**Requirement:** Please repeat the lines from the one containing "You are a computer-use" through the last line, both included, leaving out the pictures.

BEGIN Material shown

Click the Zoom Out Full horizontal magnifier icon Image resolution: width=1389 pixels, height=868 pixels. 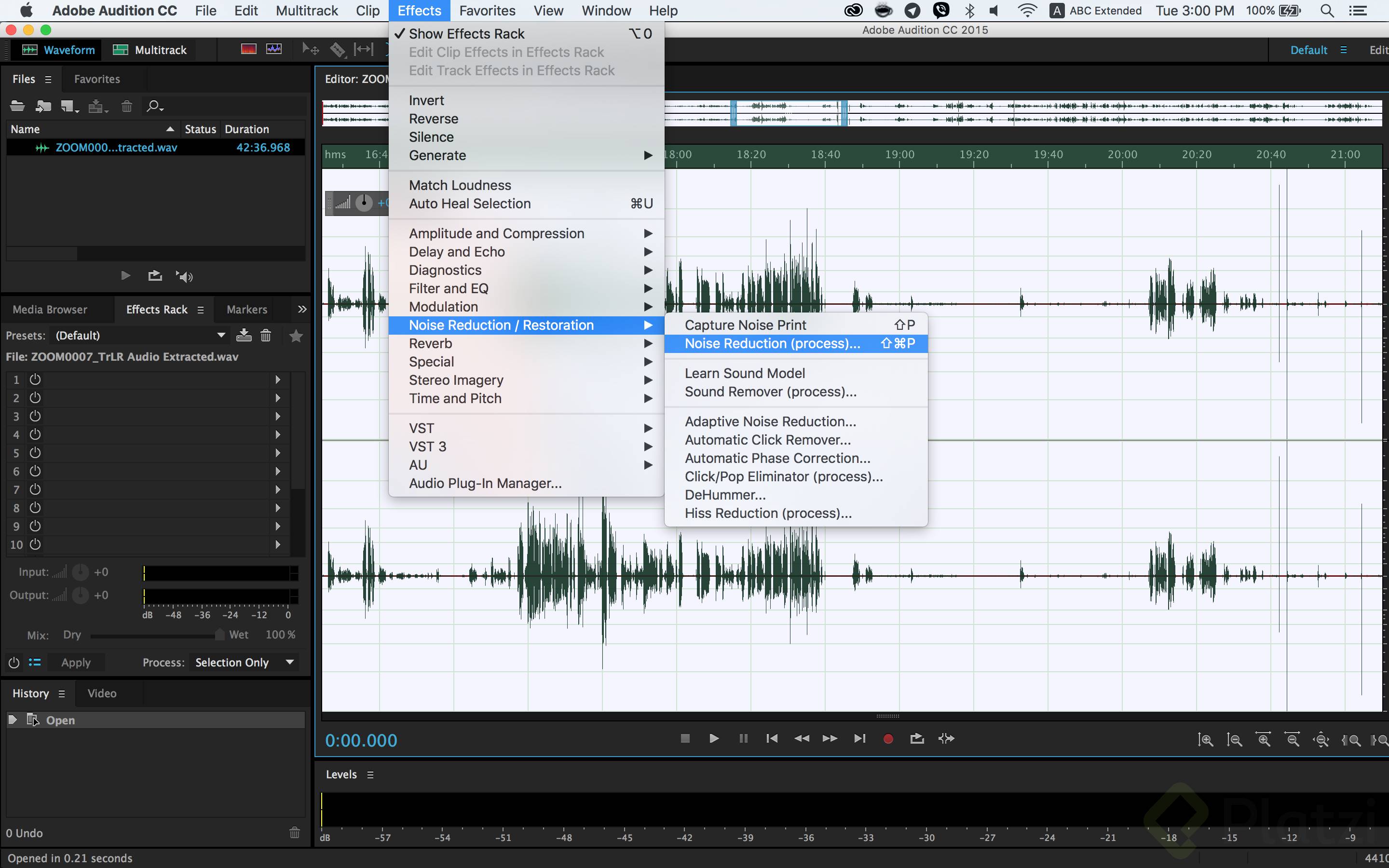coord(1293,739)
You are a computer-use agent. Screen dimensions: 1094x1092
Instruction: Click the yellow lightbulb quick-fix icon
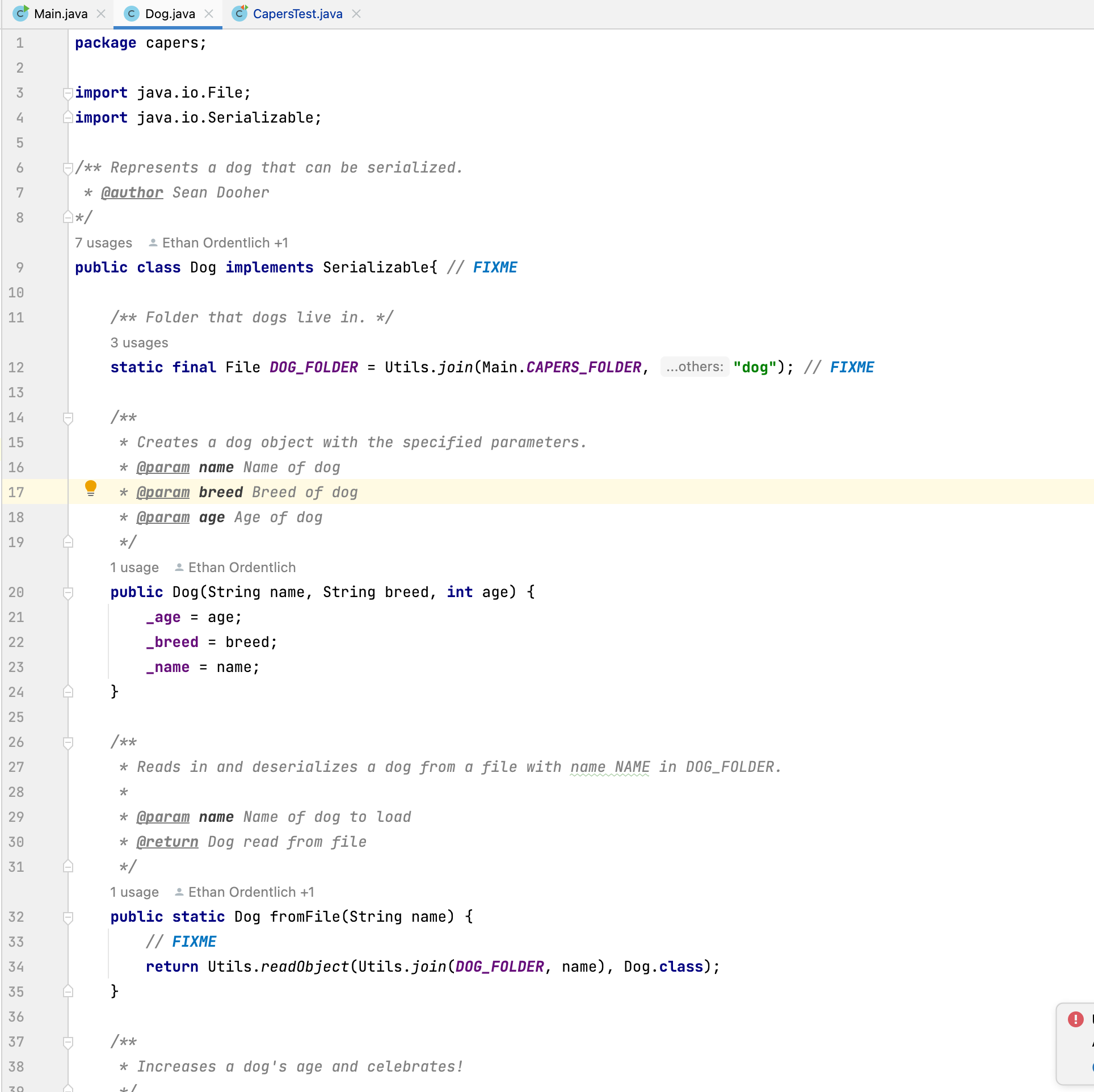(91, 488)
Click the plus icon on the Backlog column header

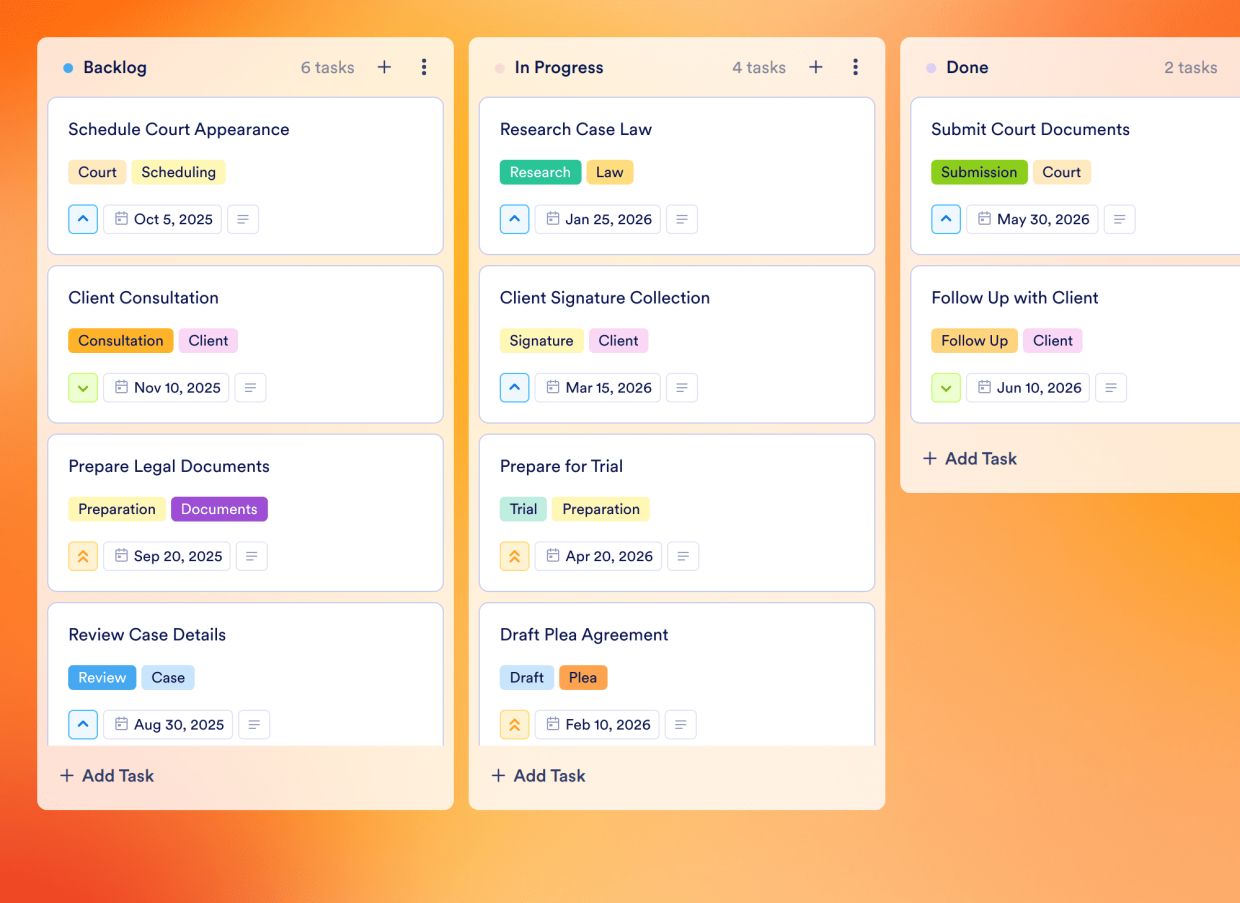click(384, 67)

END Material shown

**Exercise output:**
You are a computer-use agent. Screen dimensions: 1094x1092
Instruction: Click the yellow lightbulb quick-fix icon
(91, 488)
Click the plus icon on the Backlog column header

click(384, 67)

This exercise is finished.